というのが学習目標なのですが・・・。1年生を飽きさせることなく、45分の授業を組まなければなりません(ひらがなの学習を並行して行っていますので正格には30分ほどですが)。
 「絵を見てお話づくりをしましょう」ではあまりにも芸がありません。それに、きっと子供たちは「えっそんなのできないよ。どうすればいいの?国語って難しいんだな」と思ってしまうに違いありません。最初の学習でそう思わせてしまったら私の負けです。
 悩んだ末、こんなふうにやってみました。

季節は、春・夏・秋・冬のうち、いつですか。

 全員が「春」に手を挙げました。理由を聞くと
「だって、桜の花が咲いているよ。だから春だよ。」
との答え。
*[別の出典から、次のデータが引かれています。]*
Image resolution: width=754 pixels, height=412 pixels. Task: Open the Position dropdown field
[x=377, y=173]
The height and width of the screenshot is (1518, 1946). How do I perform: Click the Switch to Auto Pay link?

「先生、つまらないことを聞かないでよ」といったところでしょう。
 そう思わせておいたところで、こう聞きました。

今は、朝なのでしょうか。夕方なのでしょうか。

 こう聞かれると、子供たちは何となく絵を見ているわけにはいかなくなります。真剣に見ざるを得なくなるのです。
 これは、意見がまっぷたつに割れました。
 夕方だという子が公発言します。
「ランドセルを担いでいる子たちが1年生だと思う。遊んでいるのはお兄さん、お姉さんたち。1年生は早く帰るから、これは夕方だよ。」
 それに対し、朝だという子は、
「保育所の子供たちがのぞいているよ。保育所の子たちはこれから保育所に行くんだよ。だから朝だよ。」
 結局、最後まで結論は出ませんでした。これは朝か夕方かを決めさせたくて問うたのではありません。この絵に対するイメージを大きく膨らませてほしかったのです。イメージが膨らめばお話づくりもしやすくなります。いや、「朝だ、夕方だ」と言い合っていること自体が既にお話づくりなのです。
 子供たちの言い合いが続き、私の方がストップをかけなければいけないほどでした。「この子たちはすごいな」と思わされた1時間でした。